The celebration of MACBA’s thirtieth anniversary is an apt moment to take stock and look back over how the museum’s past has shaped its present, as well as a welcome opportunity to appreciate how it has evolved. This is not only a tribute but also a critical reassessment of the interwoven threads that have fashioned the museum we know today. From the outset, the MACBA Collection has gradually taken shape by embracing the challenges of its contemporaneity and taking the necessary risks to become a platform for bold, politically engaged practices. Year on year, it unfolds like a growing murmuration, a constellation of voices emerging from the past to produce a polyphonic resonance with infinite, boundless and diverse ambitions.
Although this introduction forms part of our thirtieth anniversary celebrations, the exhibition itself is not a commemorative survey but a show with its own identity.
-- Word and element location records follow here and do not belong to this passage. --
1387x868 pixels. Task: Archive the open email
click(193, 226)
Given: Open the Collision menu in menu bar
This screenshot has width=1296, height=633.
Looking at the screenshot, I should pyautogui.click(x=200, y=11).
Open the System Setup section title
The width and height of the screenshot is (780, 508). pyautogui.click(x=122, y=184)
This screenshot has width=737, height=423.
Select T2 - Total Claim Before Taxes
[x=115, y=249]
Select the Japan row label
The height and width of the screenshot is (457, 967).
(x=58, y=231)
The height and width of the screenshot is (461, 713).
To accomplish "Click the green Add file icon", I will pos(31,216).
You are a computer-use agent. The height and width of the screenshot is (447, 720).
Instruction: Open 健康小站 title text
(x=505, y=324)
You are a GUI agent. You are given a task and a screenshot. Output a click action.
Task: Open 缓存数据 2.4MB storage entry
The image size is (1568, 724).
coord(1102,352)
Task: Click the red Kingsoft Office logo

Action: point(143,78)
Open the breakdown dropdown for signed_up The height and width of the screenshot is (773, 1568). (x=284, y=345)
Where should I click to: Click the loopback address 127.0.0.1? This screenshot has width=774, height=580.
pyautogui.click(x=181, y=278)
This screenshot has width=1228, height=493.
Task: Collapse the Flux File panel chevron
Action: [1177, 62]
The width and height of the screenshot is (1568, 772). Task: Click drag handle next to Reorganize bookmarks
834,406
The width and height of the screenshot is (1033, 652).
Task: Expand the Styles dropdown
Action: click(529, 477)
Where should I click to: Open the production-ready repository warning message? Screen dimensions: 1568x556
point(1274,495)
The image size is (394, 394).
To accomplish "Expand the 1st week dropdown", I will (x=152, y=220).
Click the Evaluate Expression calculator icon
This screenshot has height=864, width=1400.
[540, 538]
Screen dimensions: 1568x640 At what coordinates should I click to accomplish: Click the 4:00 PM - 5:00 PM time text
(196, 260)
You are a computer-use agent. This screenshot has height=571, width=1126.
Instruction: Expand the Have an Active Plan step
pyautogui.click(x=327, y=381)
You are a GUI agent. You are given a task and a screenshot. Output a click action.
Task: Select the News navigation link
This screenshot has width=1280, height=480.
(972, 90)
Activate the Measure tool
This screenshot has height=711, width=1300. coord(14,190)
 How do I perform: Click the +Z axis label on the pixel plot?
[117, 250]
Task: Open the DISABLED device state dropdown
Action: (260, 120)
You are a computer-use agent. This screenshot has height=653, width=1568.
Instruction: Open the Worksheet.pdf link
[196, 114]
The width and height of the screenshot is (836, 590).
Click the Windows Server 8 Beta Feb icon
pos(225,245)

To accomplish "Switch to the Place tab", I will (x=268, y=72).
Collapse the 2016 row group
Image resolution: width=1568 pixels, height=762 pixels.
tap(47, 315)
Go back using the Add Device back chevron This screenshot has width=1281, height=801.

This particular murmuration of the collection is a choreography of the contemporary subject. Eschewing a chronological narrative, the exhibition is structured around connective nodes that explore ideas of the subject as a malleable entity whose identity is constructed not in isolation but collectively, in dialogue with shared experiences, social struggles and intercultural contexts. Intertwined and constantly shifting existences are the focus of many works in the MACBA Collection and offer a range of plural, flexible and dynamic perspectives.
Here, then, we explore the concept of the hybrid subject, which challenges rigid identities fixed by categories such as gender, race, nationality or class. This hybridisation flows from ongoing interactions between different worlds and, like birds in collective flight, lets us present works that evoke a self that has been forged organically through community and nature, without neglecting the vital role played by sacred relationships with spiritual worlds. The experiences of dreaming, play and ritual will be key to portraying an identity that connects with the invisible, transcendental dimensions of existence, and even with delirium as a source of strength.
To tie in with this exhibition, three delocalised works are each being presented in a primary or secondary school in Barcelona. These pieces, by Alán Carrasco, Dora García and Tanit Plana, feature in the latest edition of MACBA’s Out from reserve programme, which works with Barcelona City Council to place works from its contemporary art collection in educational establishments across the city.